In 1980, Jonesville was named a "Governor's Community of Excellence" by Governor Jim Hunt for its economic development work.

Jonesville Police Sgt. Gregory Keith Martin was shot to death on October 5, 1996, on I-77. The case, which has been solved, received national attention on TV's America's Most Wanted in May 2005, January 2006 and June 2006. Martin was the town's first police officer to be shot in the line of duty. On October 3, 2012, 36-year-old Scott Vincent Sica was arrested in Cape Coral, Florida, and charged with first-degree murder. In 2009 The town put up a memorial to Sgt. Martin in front of the new town Hall. Every year there is a memorial ride through Jonesville to honor Sgt. Martin.

In 2009, the town built a multimillion-dollar town hall.

==Local media==

===Print===
Two community newspapers, The Tribune in Elkin and its sister paper The Yadkin Ripple, provide coverage of Jonesville. The Winston-Salem Journal, a larger daily newspaper, also covers the town.

===Broadcast===
Jonesville is part of the Piedmont Triad radio and television market, but many broadcasts from the Charlotte and Winston-Salem markets can be received as well.
The cable provider is Time Warner.

==Notable people==
- Dickie Hemric – former NBA player for the Boston Celtics (1955–1957), played collegiately at Wake Forest (1951–1955).
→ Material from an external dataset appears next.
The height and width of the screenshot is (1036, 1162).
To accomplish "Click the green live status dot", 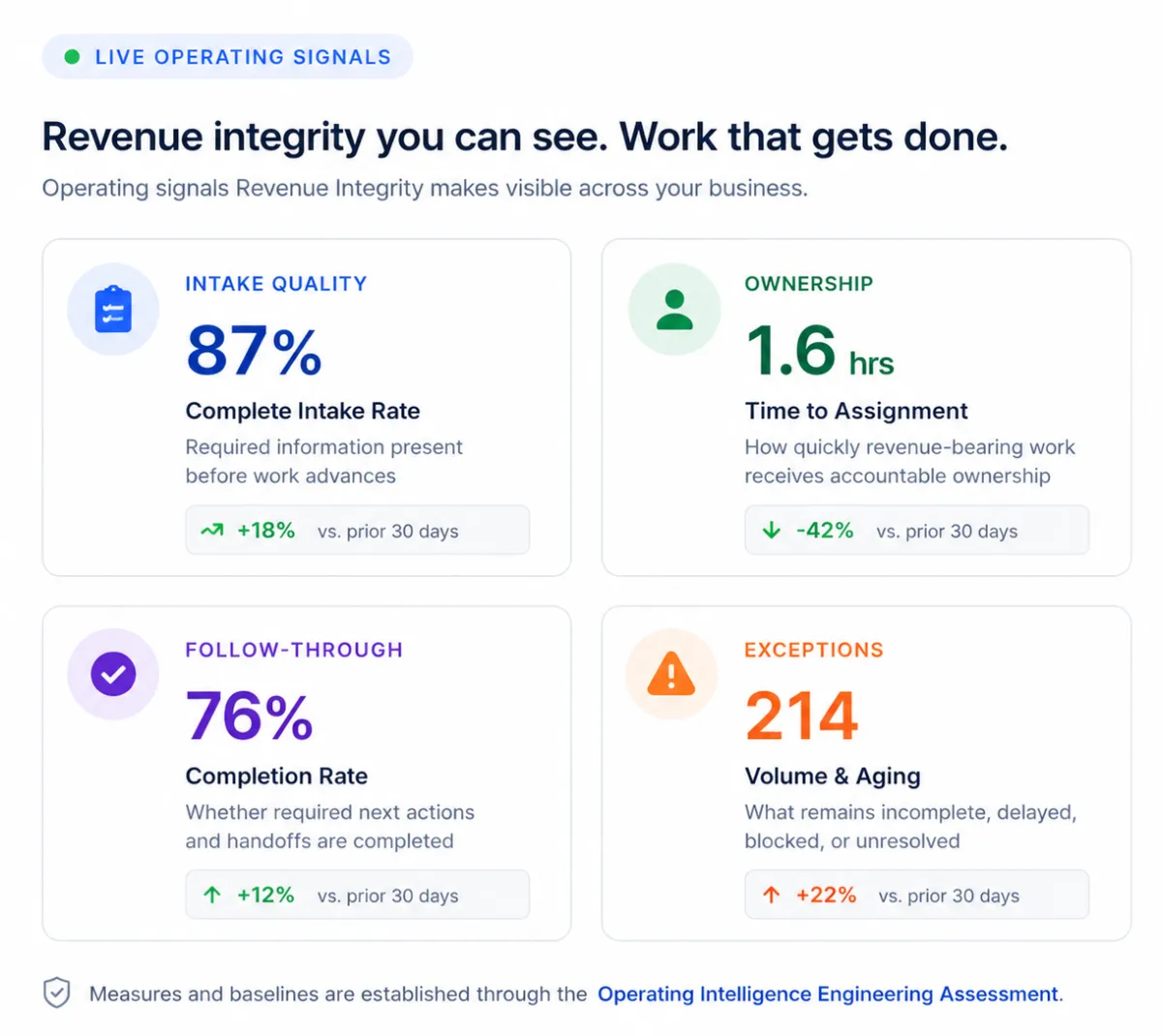I will coord(72,57).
Hemric was the all-time leading scorer in Atlantic Coast Conference history, until JJ Redick broke his record in 2006. Named to the ACC 50th Anniversary men's basketball team in 2003.
- Carlos King – former running back for N.C. State, drafted as a fourth-round pick by the Pittsburgh Steelers in 1998. King holds the career rushing record for Starmount High School at 5,321 yards.